I just did some profiling of a simple "make test" in the git repo, and
was surprised by the top kernel offender: get_vmalloc_info() showed up
at roughly 4% cpu use.
It turns out that bash ends up reading /proc/meminfo on every single
activation, and "make test" is basically just running a huge
collection of shell scripts. You can verify by just doing
strace -o trace sh -c "echo"
to see what bash does on your system. I suspect it's actually glibc,
because a quick google finds the function "get_phys_pages()" that just
looks at the "MemTotal" line (or possibly get_avphys_pageslooks at the
MemFree" line).
Ok, so bash is insane for caring so deeply that it does this
regardless of anything else. But what else is new - user space does
odd things. It's like a truism.
My gut feel for this is that we should just rate-limit this and cache
the vmalloc information for a fraction of a second or something. Maybe
we could expose total memory sizes in some more efficient format, but
it's not like existing binaries will magically de-crapify themselves,
so just speeding up meminfo sounds like a good thing.

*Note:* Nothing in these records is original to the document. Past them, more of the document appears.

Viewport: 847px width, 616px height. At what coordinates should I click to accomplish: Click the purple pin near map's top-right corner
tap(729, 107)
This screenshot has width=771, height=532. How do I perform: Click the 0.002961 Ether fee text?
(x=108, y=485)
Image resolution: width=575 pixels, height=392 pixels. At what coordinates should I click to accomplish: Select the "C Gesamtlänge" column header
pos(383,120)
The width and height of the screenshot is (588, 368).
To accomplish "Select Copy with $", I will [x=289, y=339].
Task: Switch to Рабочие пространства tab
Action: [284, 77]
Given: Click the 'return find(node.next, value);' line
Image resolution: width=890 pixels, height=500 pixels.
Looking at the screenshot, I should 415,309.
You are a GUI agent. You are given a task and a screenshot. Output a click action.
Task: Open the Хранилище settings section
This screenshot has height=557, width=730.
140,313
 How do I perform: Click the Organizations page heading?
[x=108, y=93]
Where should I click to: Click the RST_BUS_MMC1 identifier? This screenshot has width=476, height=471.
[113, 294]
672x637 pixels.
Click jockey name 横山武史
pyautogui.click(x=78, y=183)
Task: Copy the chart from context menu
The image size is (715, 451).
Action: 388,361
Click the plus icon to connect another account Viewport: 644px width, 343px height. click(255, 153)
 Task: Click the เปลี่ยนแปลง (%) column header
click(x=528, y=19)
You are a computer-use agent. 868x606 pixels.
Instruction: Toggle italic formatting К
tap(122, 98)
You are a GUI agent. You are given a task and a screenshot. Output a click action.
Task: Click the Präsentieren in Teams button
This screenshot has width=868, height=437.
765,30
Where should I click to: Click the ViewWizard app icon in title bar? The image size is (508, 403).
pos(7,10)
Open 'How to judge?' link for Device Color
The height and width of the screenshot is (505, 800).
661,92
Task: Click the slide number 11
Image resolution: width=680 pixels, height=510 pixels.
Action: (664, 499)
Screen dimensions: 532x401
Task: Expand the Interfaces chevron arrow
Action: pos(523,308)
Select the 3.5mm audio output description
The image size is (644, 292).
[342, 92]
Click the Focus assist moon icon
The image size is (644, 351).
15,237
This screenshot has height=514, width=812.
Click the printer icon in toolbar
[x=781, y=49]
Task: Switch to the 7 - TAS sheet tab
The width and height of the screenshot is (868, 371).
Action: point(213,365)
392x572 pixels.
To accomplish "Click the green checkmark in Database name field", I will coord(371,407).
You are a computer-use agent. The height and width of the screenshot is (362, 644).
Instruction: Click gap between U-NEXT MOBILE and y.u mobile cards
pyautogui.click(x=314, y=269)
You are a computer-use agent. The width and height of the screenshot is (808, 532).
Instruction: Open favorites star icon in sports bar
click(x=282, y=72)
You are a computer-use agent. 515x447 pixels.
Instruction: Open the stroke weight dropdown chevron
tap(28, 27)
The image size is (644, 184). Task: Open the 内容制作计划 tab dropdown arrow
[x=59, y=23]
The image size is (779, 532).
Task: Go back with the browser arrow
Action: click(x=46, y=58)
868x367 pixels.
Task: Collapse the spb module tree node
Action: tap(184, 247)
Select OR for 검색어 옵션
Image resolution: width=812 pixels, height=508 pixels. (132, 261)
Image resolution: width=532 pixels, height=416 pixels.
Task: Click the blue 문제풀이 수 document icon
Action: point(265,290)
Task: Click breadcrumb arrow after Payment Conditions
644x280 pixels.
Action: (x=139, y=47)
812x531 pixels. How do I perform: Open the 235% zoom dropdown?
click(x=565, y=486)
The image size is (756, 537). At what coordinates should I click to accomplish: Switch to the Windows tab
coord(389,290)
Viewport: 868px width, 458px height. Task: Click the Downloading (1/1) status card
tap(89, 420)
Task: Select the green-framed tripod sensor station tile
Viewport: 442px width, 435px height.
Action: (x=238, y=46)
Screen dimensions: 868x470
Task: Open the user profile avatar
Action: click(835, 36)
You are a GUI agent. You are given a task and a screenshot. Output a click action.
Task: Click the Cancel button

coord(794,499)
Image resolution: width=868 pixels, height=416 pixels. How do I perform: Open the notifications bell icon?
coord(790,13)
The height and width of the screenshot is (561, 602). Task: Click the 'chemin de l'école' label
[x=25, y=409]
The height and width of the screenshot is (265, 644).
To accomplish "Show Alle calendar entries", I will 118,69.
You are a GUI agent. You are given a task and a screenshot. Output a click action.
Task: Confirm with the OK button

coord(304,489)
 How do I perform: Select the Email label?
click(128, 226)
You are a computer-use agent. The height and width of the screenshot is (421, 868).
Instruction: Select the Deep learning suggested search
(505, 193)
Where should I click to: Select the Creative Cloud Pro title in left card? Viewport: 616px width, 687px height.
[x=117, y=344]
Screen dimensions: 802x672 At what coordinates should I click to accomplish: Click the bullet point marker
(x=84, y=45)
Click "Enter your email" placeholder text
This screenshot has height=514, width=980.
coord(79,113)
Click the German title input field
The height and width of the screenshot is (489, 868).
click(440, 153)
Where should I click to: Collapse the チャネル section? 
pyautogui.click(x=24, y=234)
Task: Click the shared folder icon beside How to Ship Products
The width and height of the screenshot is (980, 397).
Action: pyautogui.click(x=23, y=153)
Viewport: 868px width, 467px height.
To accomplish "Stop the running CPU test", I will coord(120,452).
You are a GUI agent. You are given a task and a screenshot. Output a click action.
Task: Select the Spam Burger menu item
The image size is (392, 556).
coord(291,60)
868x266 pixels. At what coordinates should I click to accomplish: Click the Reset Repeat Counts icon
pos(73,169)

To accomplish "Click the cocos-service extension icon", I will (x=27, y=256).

Maybe we could even cache the whole seqfile buffer - Al? How painful
would something like that be? Although from the profiles, it's really
just the vmalloc info gathering that shows up as actually wasting CPU
cycles..
Linus
On Wed, 12 Aug 2015 20:29:34 -0700 Linus Torvalds <[email protected]> wrote:
> I just did some profiling of a simple "make test" in the git repo, and
> was surprised by the top kernel offender: get_vmalloc_info() showed up
> at roughly 4% cpu use.
>
> It turns out that bash ends up reading /proc/meminfo on every single
> activation, and "make test" is basically just running a huge
> collection of shell scripts. You can verify by just doing
>
> strace -o trace sh -c "echo"
>
> to see what bash does on your system. I suspect it's actually glibc,
> because a quick google finds the function "get_phys_pages()" that just
> looks at the "MemTotal" line (or possibly get_avphys_pageslooks at the
> MemFree" line).
And bash surely isn't interested in vmalloc stats. Putting all these
things in the same file wasn't the smartest thing we've ever done.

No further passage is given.